(Beginning of Task inputs)

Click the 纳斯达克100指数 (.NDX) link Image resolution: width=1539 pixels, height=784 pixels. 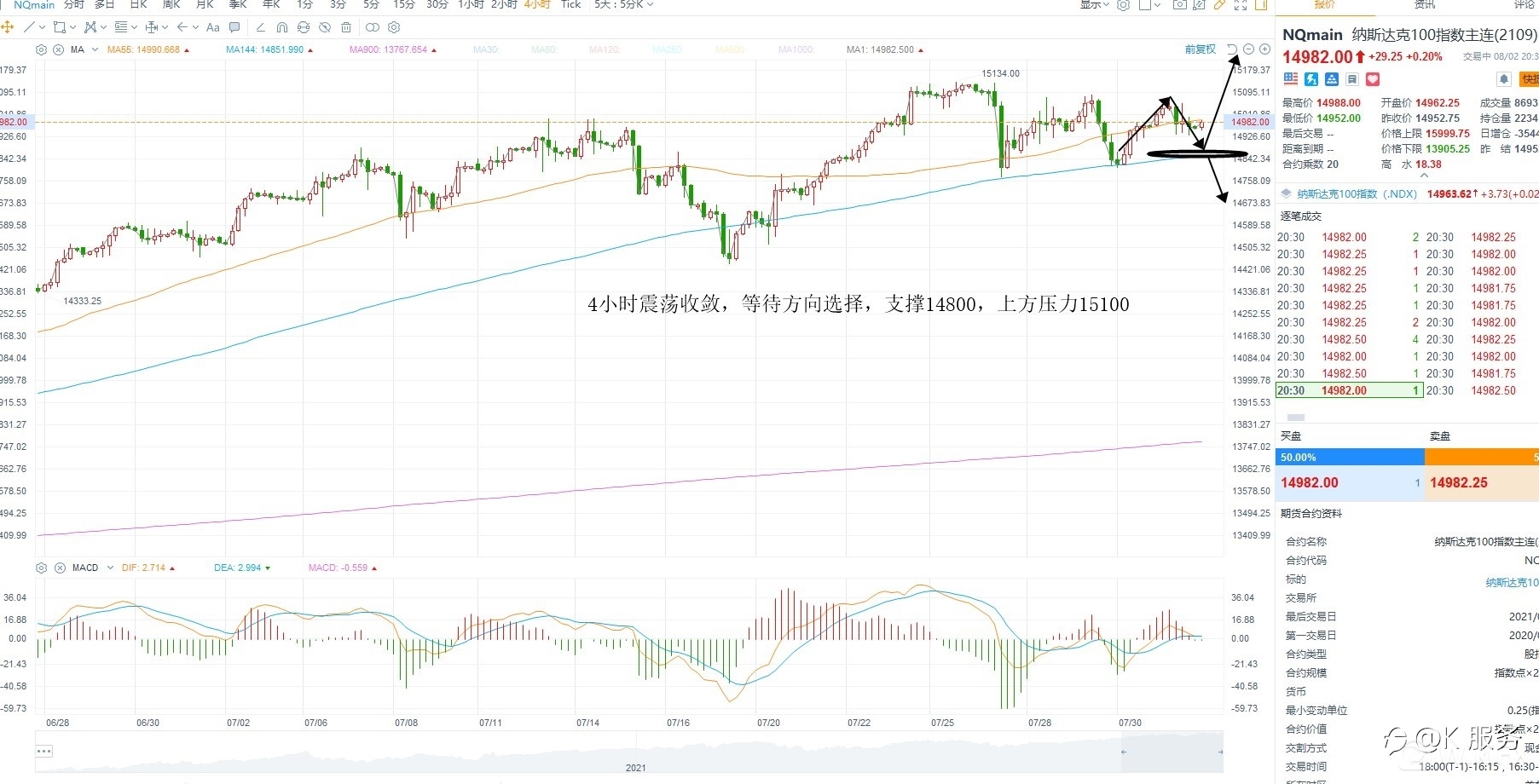(1356, 194)
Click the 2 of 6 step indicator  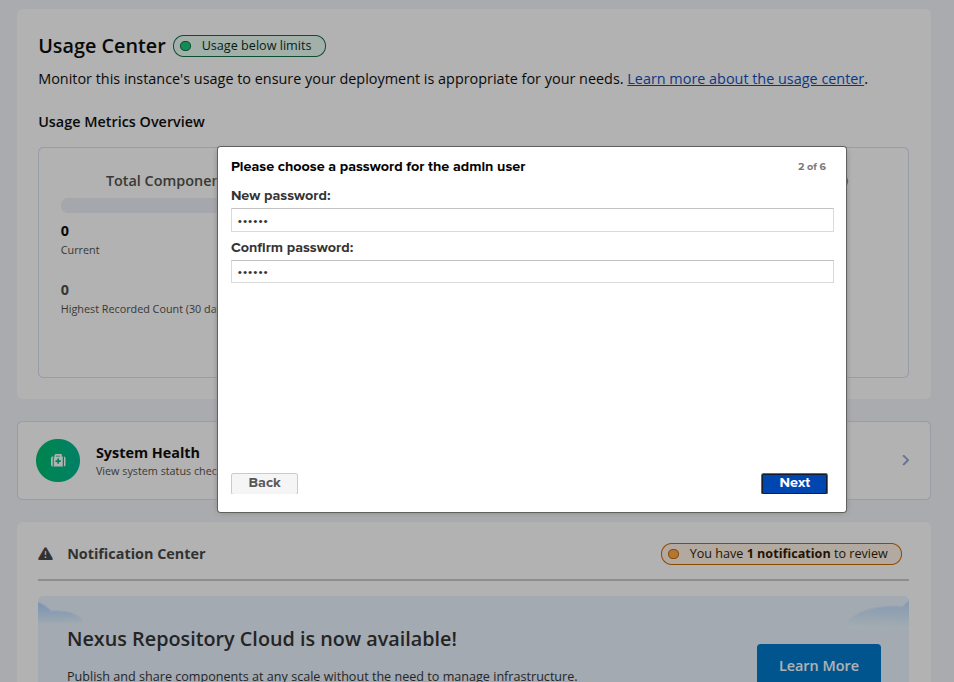pyautogui.click(x=811, y=167)
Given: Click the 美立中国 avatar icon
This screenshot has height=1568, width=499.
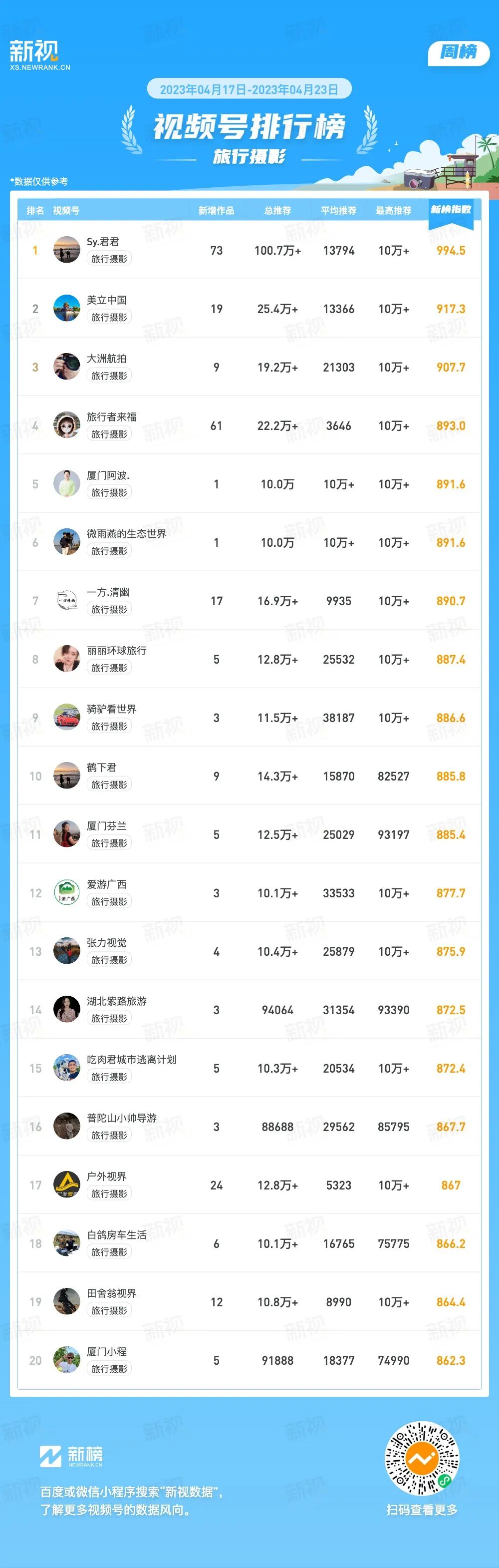Looking at the screenshot, I should [x=67, y=309].
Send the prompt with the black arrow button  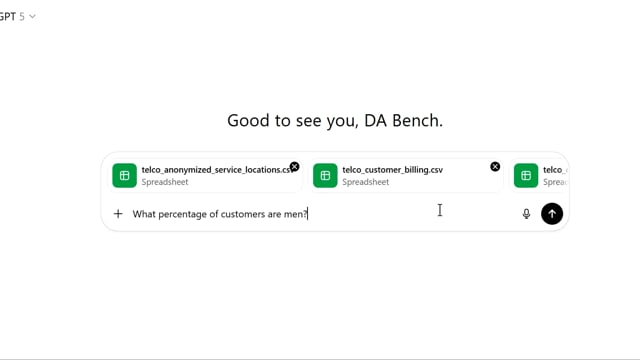pos(552,213)
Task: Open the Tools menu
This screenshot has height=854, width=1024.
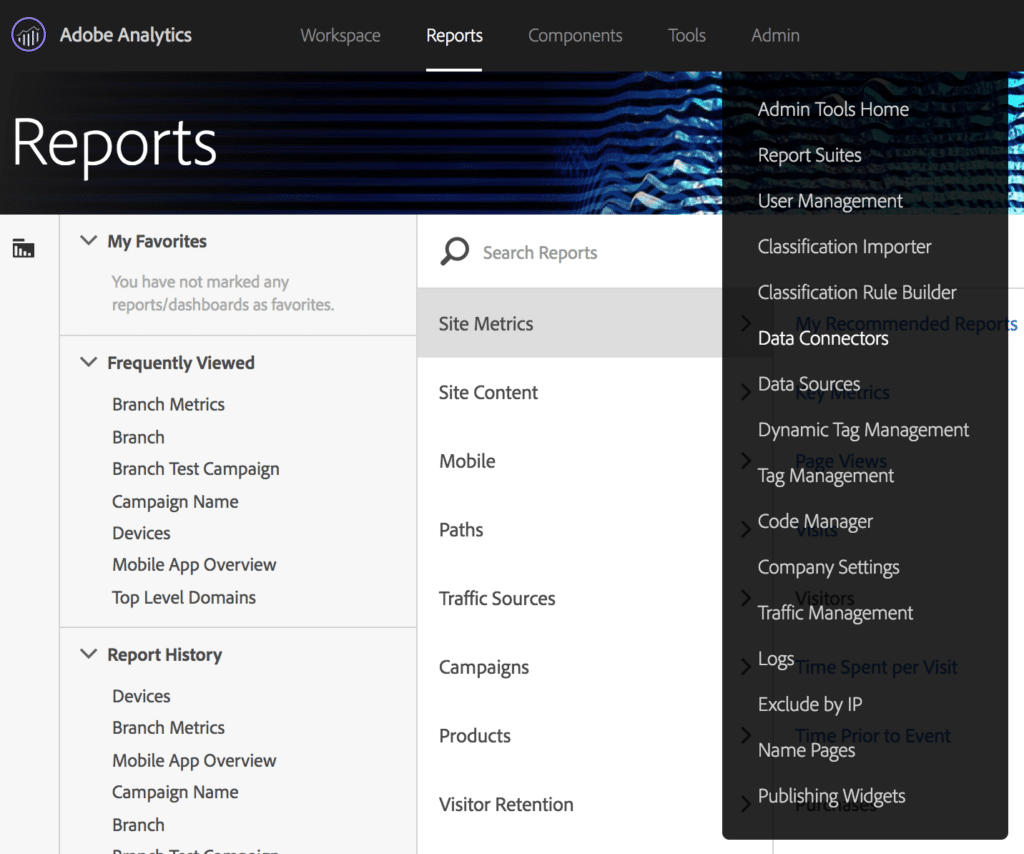Action: (x=686, y=35)
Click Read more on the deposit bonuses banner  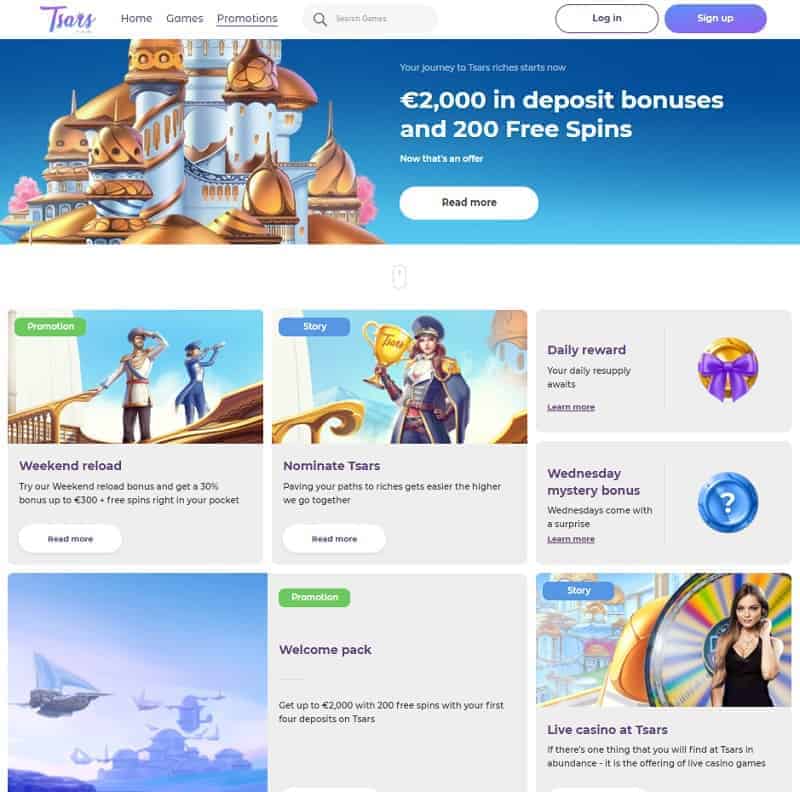coord(469,203)
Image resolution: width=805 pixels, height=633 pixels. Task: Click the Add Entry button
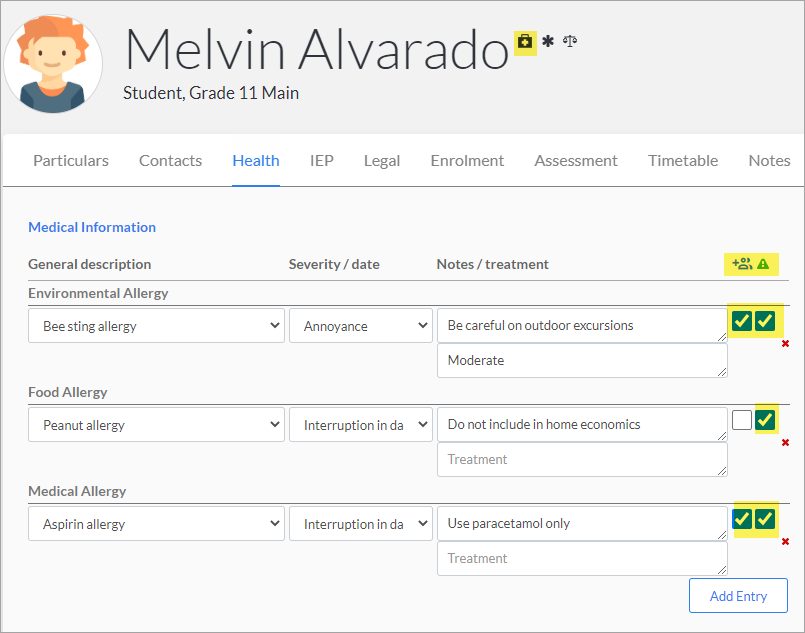738,596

(End of Task inputs)

Your answer must consist only of the lines from the one containing "Image resolution: width=805" through the end of the entries, restated word for word, with no pictures.

▸ **The completed task**:
Image resolution: width=805 pixels, height=633 pixels. Task: Click the Add Entry button
738,596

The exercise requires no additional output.